**WHAT YOU HAVE TO DO:**
Use the entries below and reproduce exactly the lines from the one containing "Screenshot is 561x2576." down to the one containing "Comercio electrónico de", both of them included.

**EXERCISE DATA:**

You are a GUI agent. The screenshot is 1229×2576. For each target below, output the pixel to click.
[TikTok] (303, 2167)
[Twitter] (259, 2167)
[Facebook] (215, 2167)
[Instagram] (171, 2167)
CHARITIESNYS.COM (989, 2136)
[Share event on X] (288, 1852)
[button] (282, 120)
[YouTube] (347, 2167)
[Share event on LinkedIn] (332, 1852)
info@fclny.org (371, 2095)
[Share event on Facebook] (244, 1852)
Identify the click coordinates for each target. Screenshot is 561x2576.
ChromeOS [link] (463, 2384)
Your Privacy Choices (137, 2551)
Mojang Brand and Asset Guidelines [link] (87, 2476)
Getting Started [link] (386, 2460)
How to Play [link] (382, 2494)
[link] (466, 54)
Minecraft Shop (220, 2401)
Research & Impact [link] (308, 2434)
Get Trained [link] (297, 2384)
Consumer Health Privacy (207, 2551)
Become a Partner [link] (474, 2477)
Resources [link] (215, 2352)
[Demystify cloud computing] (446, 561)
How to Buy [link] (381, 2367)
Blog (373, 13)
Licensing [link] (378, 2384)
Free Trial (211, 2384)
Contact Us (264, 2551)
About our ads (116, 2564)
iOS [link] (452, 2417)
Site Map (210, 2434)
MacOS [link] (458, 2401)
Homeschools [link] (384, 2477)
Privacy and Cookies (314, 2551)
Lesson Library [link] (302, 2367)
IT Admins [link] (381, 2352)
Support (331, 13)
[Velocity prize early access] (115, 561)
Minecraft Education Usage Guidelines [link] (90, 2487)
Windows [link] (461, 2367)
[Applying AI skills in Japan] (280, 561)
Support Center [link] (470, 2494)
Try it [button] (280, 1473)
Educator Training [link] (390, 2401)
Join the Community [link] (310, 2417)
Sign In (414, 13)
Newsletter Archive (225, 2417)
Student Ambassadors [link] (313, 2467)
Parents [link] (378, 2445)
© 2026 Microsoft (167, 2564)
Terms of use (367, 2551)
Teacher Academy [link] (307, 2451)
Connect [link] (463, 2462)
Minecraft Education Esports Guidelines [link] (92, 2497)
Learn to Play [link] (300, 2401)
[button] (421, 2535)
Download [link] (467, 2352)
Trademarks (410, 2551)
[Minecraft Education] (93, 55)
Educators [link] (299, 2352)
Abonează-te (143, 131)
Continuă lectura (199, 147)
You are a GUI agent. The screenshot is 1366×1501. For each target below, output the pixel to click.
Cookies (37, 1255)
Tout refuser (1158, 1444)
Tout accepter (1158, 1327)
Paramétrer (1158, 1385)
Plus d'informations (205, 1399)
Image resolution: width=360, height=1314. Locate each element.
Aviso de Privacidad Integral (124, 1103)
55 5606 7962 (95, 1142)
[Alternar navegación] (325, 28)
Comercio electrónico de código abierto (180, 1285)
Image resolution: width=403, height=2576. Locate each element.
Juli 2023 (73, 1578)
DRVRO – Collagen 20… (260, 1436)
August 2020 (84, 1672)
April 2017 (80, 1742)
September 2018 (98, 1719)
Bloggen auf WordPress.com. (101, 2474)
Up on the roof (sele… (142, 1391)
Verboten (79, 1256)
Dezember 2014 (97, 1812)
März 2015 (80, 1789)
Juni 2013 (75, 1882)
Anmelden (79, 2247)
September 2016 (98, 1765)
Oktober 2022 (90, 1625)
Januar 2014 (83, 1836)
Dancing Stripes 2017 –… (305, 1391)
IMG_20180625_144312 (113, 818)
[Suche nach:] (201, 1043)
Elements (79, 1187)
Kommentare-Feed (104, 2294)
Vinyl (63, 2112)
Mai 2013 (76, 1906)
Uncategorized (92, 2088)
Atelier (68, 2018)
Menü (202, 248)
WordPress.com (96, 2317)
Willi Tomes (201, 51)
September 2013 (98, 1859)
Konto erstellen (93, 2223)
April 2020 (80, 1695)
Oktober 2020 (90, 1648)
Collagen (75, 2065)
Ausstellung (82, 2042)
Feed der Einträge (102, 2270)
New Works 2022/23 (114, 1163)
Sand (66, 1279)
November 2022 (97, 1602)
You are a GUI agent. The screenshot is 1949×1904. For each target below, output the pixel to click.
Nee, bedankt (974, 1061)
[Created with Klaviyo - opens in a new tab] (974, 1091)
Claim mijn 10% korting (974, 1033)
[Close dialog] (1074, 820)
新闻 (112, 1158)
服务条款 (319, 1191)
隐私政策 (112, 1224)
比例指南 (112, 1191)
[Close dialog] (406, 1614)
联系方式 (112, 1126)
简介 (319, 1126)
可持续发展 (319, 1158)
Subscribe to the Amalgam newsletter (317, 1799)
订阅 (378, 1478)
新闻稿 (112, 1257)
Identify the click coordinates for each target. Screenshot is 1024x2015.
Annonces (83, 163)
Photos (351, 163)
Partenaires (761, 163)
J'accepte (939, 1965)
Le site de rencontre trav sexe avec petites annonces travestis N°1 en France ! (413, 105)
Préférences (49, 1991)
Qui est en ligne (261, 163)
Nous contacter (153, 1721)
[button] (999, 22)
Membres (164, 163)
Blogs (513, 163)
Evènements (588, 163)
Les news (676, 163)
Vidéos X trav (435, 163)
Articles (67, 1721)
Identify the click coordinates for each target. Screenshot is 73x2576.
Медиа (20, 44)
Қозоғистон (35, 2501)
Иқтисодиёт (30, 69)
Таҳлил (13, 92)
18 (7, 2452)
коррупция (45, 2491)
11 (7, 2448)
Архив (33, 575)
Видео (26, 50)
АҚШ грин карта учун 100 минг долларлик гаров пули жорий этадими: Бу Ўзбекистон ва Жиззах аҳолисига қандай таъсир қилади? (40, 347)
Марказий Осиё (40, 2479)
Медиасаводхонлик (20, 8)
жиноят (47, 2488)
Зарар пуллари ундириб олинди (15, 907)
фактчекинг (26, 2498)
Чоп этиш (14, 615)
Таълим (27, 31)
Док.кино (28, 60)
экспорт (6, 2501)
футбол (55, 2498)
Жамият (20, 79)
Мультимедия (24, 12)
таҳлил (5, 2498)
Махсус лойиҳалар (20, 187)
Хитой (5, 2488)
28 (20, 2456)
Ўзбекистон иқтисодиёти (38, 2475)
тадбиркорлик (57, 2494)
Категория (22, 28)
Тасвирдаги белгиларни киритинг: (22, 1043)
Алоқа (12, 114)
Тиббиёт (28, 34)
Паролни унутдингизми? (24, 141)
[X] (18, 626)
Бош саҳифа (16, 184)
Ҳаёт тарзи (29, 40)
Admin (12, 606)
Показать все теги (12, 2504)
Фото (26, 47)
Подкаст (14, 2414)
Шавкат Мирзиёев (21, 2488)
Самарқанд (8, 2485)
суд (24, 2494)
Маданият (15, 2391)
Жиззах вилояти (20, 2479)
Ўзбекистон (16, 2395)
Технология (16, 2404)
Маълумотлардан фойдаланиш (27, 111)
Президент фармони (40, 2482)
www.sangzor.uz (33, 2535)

**ANSWER TO THIS TASK:**
Identify the click coordinates for each target. Screenshot is 561x2576.
ChromeOS [link] (463, 2384)
Your Privacy Choices (137, 2551)
Mojang Brand and Asset Guidelines [link] (87, 2476)
Getting Started [link] (386, 2460)
How to Play [link] (382, 2494)
[link] (466, 54)
Minecraft Shop (220, 2401)
Research & Impact [link] (308, 2434)
Get Trained [link] (297, 2384)
Consumer Health Privacy (207, 2551)
Become a Partner [link] (474, 2477)
Resources [link] (215, 2352)
[Demystify cloud computing] (446, 561)
How to Buy [link] (381, 2367)
Blog (373, 13)
Licensing [link] (378, 2384)
Free Trial (211, 2384)
Contact Us (264, 2551)
About our ads (116, 2564)
iOS [link] (452, 2417)
Site Map (210, 2434)
MacOS [link] (458, 2401)
Homeschools [link] (384, 2477)
Privacy and Cookies (314, 2551)
Lesson Library [link] (302, 2367)
IT Admins [link] (381, 2352)
Support (331, 13)
[Velocity prize early access] (115, 561)
Minecraft Education Usage Guidelines [link] (90, 2487)
Windows [link] (461, 2367)
[Applying AI skills in Japan] (280, 561)
Support Center [link] (470, 2494)
Try it [button] (280, 1473)
Educator Training [link] (390, 2401)
Join the Community [link] (310, 2417)
Sign In (414, 13)
Newsletter Archive (225, 2417)
Student Ambassadors [link] (313, 2467)
Parents [link] (378, 2445)
© 2026 Microsoft (167, 2564)
Terms of use (367, 2551)
Teacher Academy [link] (307, 2451)
Connect [link] (463, 2462)
Minecraft Education Esports Guidelines [link] (92, 2497)
Learn to Play [link] (300, 2401)
[button] (421, 2535)
Download [link] (467, 2352)
Trademarks (410, 2551)
[Minecraft Education] (93, 55)
Educators [link] (299, 2352)
Abonează-te (143, 131)
Continuă lectura (199, 147)
You are a GUI agent. The screenshot is 1366×1501. For each target below, output the pixel to click.
Cookies (37, 1255)
Tout refuser (1158, 1444)
Tout accepter (1158, 1327)
Paramétrer (1158, 1385)
Plus d'informations (205, 1399)
Image resolution: width=360, height=1314. Locate each element.
Aviso de Privacidad Integral (124, 1103)
55 5606 7962 (95, 1142)
[Alternar navegación] (325, 28)
Comercio electrónico de código abierto (180, 1285)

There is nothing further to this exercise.